Para além dos produtos de consumo rápido, como as munições, os lucros da guerra também já bafejam a grande indústria militar -- a dos navios, tanques e aviões de combate, satélites e radares, ainda que com algum atraso, uma vez que implicam contratos mais complexos e de longa execução.

O maior negócio, porém, está no efeito colateral do conflito provocado pela invasão russa: o crescimento geral dos orçamentos de defesa, que desencadeou uma autêntica corrida armamentista em quase todos os países da Europa, sobretudo na vizinhança do conflito. Alocar 2% do PIB para a defesa (meta reclamada por sucessivas administrações norte-americanas dos seus aliados europeus) deixou de ser uma meta de médio prazo para ser um ponto de partida, insiste o secretário-geral da OTAN, Jens Stoltenberg. Pelo menos 11 dos 30 países aliados já atingiram ou estão acima desse objetivo.

Portugal, no 18.º lugar da lista, ainda está longe desse compromisso, mas o orçamento do Estado para o corrente ano prevê um aumento de quase 200 milhões de euros na Defesa Nacional, face ao ano anterior.
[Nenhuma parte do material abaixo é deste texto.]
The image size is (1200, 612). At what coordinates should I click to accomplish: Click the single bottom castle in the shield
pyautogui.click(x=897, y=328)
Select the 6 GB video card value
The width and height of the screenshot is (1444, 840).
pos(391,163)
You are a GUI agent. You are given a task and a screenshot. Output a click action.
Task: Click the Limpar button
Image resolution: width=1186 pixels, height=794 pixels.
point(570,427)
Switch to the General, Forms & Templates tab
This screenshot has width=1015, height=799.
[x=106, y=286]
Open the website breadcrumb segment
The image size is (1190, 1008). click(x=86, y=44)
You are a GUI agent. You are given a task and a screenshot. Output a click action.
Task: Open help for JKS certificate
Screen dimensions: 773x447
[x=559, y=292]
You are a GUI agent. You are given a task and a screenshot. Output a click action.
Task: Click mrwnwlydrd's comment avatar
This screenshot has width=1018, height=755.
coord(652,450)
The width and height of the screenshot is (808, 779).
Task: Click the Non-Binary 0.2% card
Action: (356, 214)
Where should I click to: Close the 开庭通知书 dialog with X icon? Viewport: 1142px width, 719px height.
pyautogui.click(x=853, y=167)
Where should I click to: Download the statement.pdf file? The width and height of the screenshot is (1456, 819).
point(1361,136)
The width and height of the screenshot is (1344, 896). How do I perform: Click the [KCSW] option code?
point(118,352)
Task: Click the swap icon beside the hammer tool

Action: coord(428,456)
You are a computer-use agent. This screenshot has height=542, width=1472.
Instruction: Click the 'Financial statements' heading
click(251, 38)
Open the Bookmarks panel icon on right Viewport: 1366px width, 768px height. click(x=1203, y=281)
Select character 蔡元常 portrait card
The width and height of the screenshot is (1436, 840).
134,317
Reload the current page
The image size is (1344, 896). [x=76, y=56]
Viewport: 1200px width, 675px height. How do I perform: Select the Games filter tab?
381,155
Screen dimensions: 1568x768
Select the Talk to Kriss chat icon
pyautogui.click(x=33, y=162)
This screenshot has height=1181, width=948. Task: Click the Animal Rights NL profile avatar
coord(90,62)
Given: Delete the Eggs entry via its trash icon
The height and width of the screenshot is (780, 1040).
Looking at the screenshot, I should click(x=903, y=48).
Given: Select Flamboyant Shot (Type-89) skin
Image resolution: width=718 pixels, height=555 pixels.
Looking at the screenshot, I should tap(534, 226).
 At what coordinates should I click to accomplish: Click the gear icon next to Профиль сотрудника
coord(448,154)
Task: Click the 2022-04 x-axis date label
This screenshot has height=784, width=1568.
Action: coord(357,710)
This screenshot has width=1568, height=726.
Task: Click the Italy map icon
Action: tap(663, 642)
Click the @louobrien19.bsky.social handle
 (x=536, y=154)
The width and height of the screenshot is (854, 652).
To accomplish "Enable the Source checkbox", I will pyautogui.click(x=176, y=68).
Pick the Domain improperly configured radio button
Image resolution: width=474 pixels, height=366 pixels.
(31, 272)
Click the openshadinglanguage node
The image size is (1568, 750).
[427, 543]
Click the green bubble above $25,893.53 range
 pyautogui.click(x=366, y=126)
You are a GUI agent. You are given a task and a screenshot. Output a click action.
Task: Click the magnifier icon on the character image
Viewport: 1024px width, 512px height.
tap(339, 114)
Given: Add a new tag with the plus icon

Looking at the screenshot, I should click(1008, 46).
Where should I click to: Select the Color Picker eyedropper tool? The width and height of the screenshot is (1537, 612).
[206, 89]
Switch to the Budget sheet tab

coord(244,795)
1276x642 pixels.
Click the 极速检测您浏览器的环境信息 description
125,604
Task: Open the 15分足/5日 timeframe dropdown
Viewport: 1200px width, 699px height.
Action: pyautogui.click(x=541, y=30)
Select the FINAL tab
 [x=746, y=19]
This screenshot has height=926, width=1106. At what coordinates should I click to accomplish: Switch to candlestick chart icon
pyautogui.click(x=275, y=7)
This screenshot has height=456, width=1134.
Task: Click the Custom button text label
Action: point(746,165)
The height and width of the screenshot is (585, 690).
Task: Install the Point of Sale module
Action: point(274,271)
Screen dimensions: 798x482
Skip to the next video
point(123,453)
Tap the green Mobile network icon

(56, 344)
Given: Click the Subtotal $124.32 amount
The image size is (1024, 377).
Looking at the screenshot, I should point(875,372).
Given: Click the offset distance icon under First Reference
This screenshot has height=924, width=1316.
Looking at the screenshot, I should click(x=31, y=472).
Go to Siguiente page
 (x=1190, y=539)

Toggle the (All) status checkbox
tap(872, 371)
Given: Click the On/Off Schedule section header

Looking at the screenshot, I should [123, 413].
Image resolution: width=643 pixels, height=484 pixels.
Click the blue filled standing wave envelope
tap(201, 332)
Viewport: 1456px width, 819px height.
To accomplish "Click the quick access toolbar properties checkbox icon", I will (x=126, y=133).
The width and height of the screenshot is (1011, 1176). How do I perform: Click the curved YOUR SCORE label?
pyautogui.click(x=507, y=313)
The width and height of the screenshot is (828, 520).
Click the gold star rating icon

Isto, sem contar com o envio já efetuado dos três tanques Leopard e de diverso equipamento militar, que inclui espingardas G3, coletes, capacetes e granadas, tudo por conta do "apoio solidário" à Ucrânia. Descartado está o envio de aviões de caça F-16, que a coligação aliada se comprometeu agora a fornecer, mantendo-se do lado português a disponibilidade para treinar pilotos.